### WHAT YOU HAVE TO DO
Retype the data starting with the line that contains "Task: Switch chart to H1 timeframe" and going on through the line that contains "Action: click(53, 7)", with both of those lines included. Reproduce only those lines, character for character.

### DATA FOR THIS EXERCISE
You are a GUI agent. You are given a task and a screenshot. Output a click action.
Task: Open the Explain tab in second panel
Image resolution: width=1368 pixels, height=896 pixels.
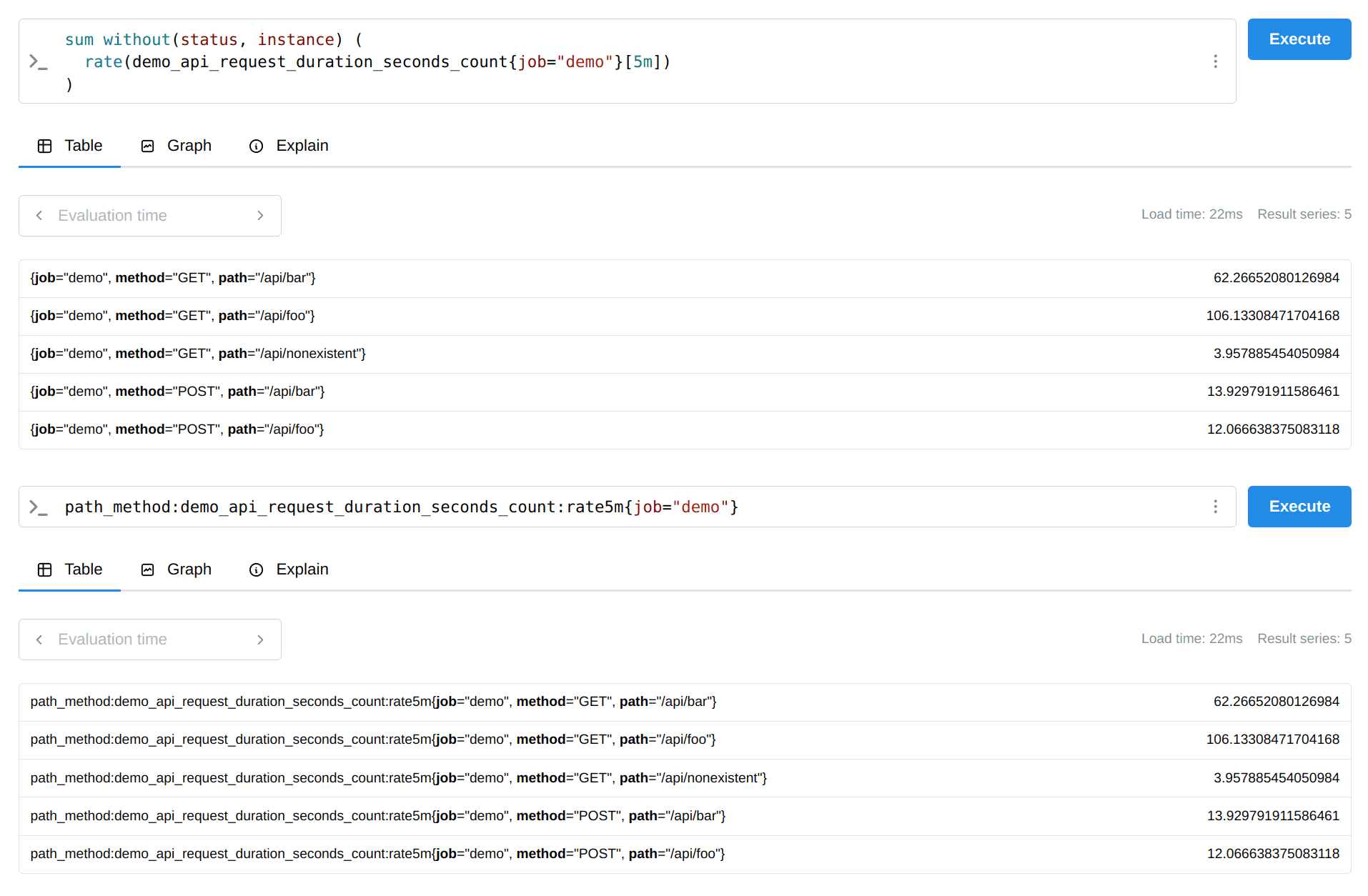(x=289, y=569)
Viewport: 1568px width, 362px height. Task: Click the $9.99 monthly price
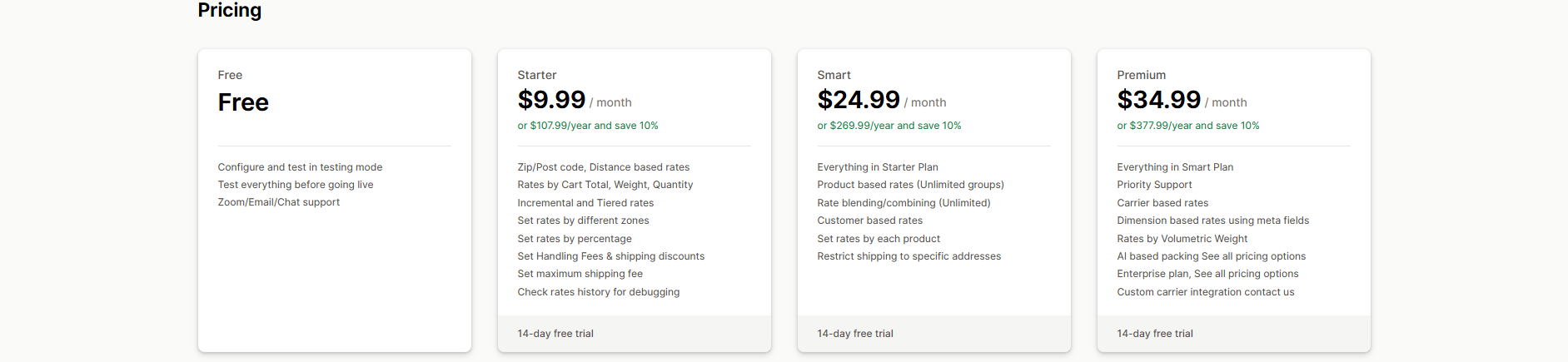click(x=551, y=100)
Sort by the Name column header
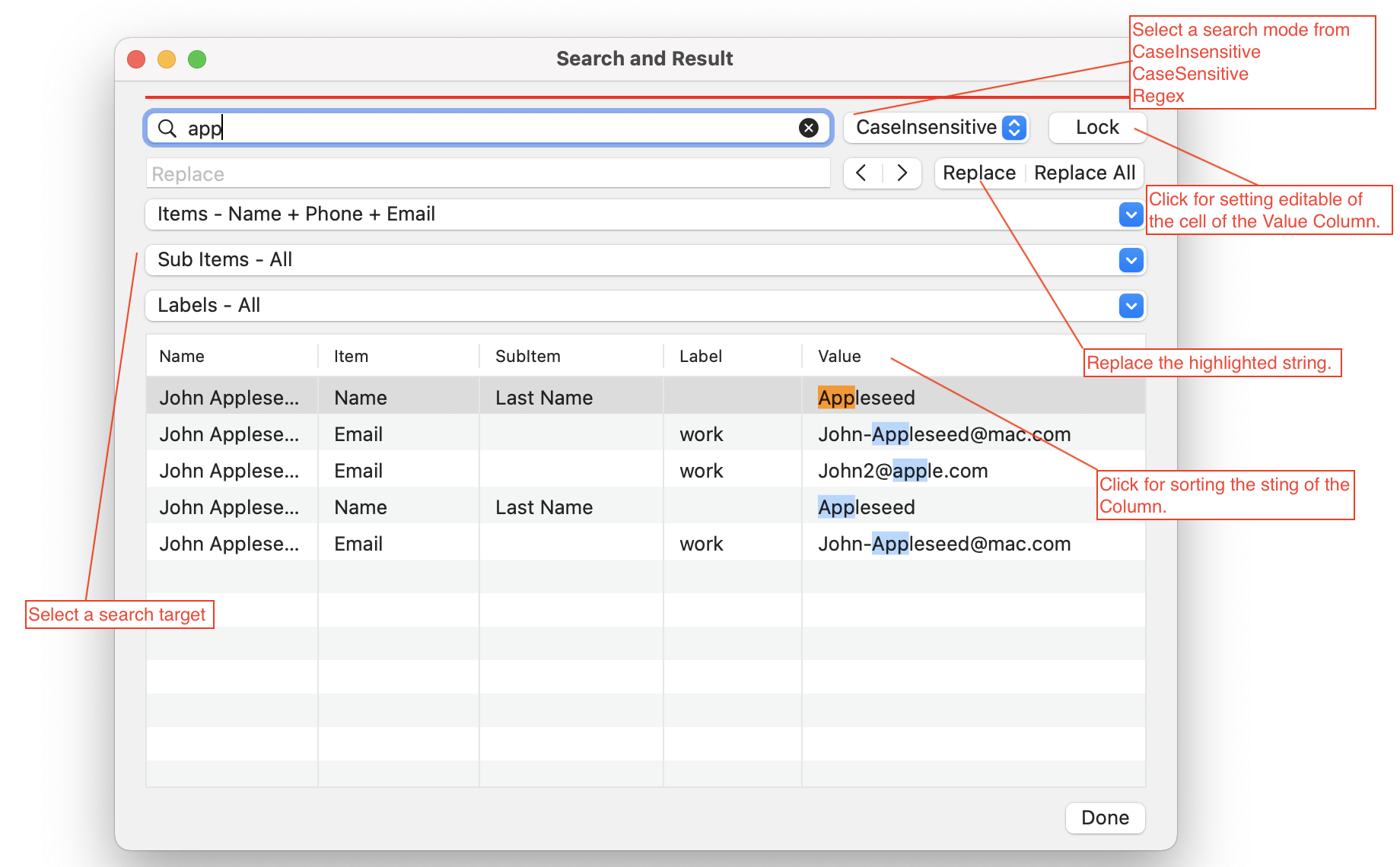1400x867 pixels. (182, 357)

--

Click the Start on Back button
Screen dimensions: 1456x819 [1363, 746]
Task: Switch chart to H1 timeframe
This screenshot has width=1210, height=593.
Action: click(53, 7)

### WRITTEN ANSWER
Task: Switch chart to H1 timeframe
This screenshot has width=1210, height=593.
Action: click(53, 7)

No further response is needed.